Friday, April 30, 2010

T.J. Clark on Guernica


Two great minds, Picasso and T.J. Clark matched in a lecture. At first I was dubious, when the first statement Professor Clark made was "Space was the form truth took for him as a painter." This seemed unduly formal, detached. But by the end I was fascinated, and only slightly unhappy, with his analysis. At the beginning Clark declared "The twentieth century appeared in his (Picasso's) work as a way of life coming to an end. ... It was the end of the "room" in art, the world view of being and having was shattered to the core." ( these quotes are based on my notes they are not exact). He did not elaborate on this comment, about which much can be said.

What I will add is that the metaphor of the room as a secure domestic place filled with our objects as the focal point of life, based on capitalism, acquisition, and obvliviousness to the rest of the world, was destroyed in World War I ( of course that isn't true, it was only the hegemony of the British Empire that was destroyed) - but the painters in that crucial early twentieth century era sensed the impending destruction and  altered the domestic space in art into the layered, complexity of cubism. (Clark confusingly later refers to the destruction of Cubist "room-space" by Picasso, the Cubists were not actually concerned with room space, but with disrupting it, in my opinion. I think Clark overprivileges Picasso)

Data excerpt »
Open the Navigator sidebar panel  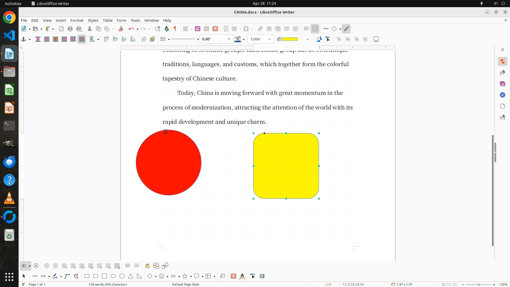point(502,95)
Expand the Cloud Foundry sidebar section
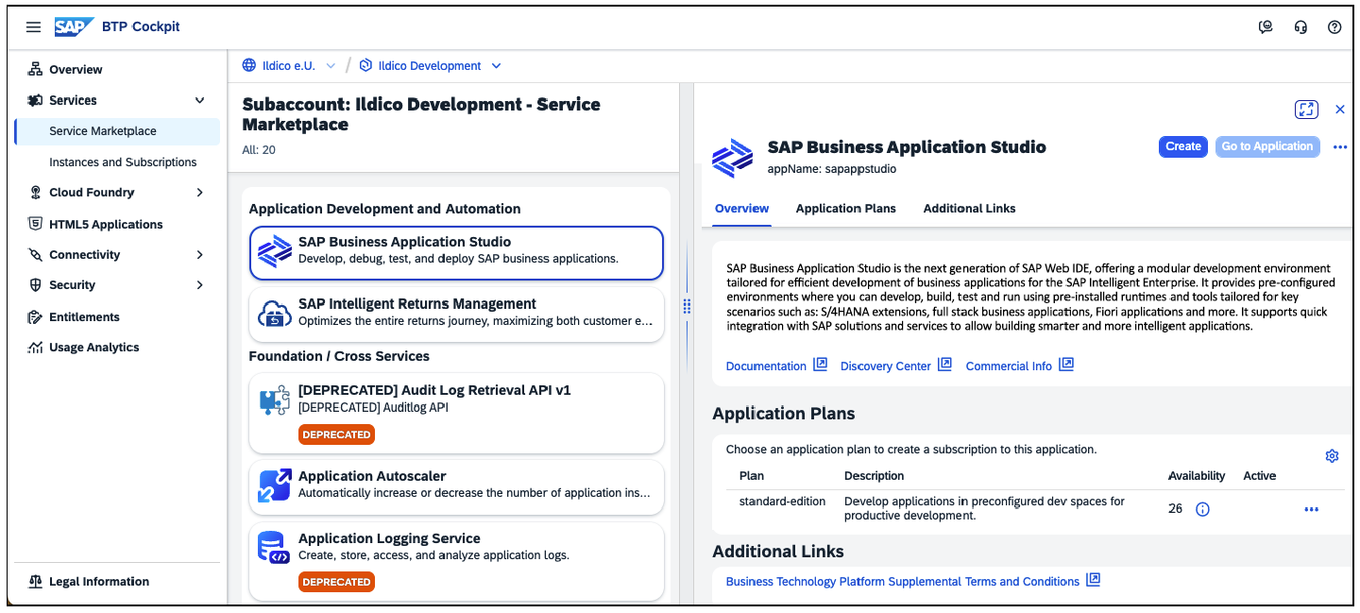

Exercise task » Write the next part of the blog post on T.J. Clark's Guernica lecture, starting right after its final sentence.

Exercise answer »
OK
Then point 2 , which was the most compelling insight for me, was that this was "the new face of war" of what has become the war on terror, our permanent war forever. We know that this is the first representation in art of deaths of civilians by bombing from the air ( the Germans were testing new planes in collaboration with Franco, just in case you need that fact filled in). Such a death is now so commonplace that we digest it with our breakfast.

Professor Clark stated that ""certain kinds of death break human contact" There is a "special obscenity" of this new death. "Privacy is torn apart, the room gives way to the street." And this new reality led to Picasso' s new way of imagining a public and political that is outside, rather than the interior sexual domesticities that had been his focus. ( Well there are the Three Musicans, from just after World War I, they are in an ambiguous space and they are scarey and scared).

Again, there is much elaboration possible. Clark showed us an odd sketch in outlining this movement outdoors, but he did not show the famous bone paintings of the early 1930s which are all on the beach and, to me presage, the nightmare of Guernica in thier frightening shapes. But of course one difference is that those giant "vagina dentata" heads are threatening, whereas in Guernica they are being attacked. He also failed to every mention the "dreams and lies of Franco," that well known etching series. It presages Guernica in many ways, it is set outside, it has direct formal connections. When I asked about it in the questions, he first said it was not relevant, than brilliantly backtracked and rethought it as he talked about it.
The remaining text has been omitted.